Most people don't realize the benefit of balancing stress.  More importantly, if you don't balance stress you can negatively impact your health as well as your ability to lose weight.  This is ironic to me because I've heard many people talk about a mythical stress mode their body enters when they don't eat every 3 hours.  While that stress mode is a figment of people's imagination, beating yourself in to the ground 5 days a week with exercise and then getting drunk on the weekends leading to poor sleep will certainly put your body in to stress mode.  When this happens, many things can go wrong.  You will not properly digest your food so you will not absorb the nutrients you eat which will lead to increased appetite.  Your sleep will become negatively impacted which will cause your blood sugars to run high.  Your immunity will be negatively impacted because your body will always be in fight or flight mode and will become incapable of both resting and digesting.  As a result, you will not adequately recover from your overexercising and will push yourself further push your self in to stress mode until you break.

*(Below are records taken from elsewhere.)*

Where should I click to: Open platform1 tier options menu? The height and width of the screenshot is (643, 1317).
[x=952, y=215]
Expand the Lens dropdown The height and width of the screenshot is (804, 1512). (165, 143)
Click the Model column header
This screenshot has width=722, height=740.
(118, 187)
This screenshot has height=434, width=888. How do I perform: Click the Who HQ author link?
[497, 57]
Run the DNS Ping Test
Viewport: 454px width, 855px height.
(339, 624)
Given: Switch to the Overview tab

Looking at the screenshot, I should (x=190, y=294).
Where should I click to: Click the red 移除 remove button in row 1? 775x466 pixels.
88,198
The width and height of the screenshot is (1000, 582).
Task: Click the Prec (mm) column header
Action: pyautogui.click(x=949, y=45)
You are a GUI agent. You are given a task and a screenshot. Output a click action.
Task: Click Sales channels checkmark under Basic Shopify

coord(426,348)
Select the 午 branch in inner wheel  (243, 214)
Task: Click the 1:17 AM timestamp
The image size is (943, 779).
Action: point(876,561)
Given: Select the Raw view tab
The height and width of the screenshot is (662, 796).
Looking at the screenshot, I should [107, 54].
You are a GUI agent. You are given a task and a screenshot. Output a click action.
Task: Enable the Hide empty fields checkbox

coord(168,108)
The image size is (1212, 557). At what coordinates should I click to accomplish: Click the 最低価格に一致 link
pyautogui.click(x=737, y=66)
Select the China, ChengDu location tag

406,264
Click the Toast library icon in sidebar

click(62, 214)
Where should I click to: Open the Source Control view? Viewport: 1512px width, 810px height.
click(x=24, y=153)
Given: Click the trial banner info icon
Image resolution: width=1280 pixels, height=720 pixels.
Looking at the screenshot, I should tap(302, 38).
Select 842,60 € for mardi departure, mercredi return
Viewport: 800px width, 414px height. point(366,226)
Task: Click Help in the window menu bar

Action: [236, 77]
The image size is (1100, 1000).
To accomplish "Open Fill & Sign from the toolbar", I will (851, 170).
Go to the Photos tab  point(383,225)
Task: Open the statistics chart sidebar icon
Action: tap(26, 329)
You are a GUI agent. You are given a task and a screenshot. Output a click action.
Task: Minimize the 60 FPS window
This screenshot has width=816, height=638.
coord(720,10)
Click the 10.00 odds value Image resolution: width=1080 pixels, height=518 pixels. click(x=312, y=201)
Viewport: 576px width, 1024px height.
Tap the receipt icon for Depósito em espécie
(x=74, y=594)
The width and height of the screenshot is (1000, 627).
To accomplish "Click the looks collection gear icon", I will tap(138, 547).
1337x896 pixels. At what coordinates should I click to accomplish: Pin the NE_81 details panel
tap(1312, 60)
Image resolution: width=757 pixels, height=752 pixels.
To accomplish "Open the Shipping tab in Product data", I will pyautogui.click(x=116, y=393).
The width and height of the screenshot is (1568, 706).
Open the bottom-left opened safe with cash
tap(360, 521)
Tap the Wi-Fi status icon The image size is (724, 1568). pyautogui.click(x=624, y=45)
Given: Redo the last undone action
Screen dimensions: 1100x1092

It's best to look at your exercise program like a bank account.  On the one hand you have stress debits such as strength training, conditioning, boot camps, crossfit, and aerobics classes and on the other hand you have stress credits such as yoga, meditation, tai chi, foam rolling/stretching, recovery days, and solid sleep.  If you don't balance all of your debits with credits you will be on the fast track to stress bankruptcy, and that is certainly not a good state to be in.  One of the best ways to monitor this is with heart rate variability.  Heart rate variability can tell you if you are overdoing it and need to dial it back, or if you are underdoing it and need to dial it up.  Fortunately for the technically savvy, there are many apps for that.  The best idiot proof apps are Bioforce HRV and Ithlete, but there are free apps you can tinker with that require a learning curve.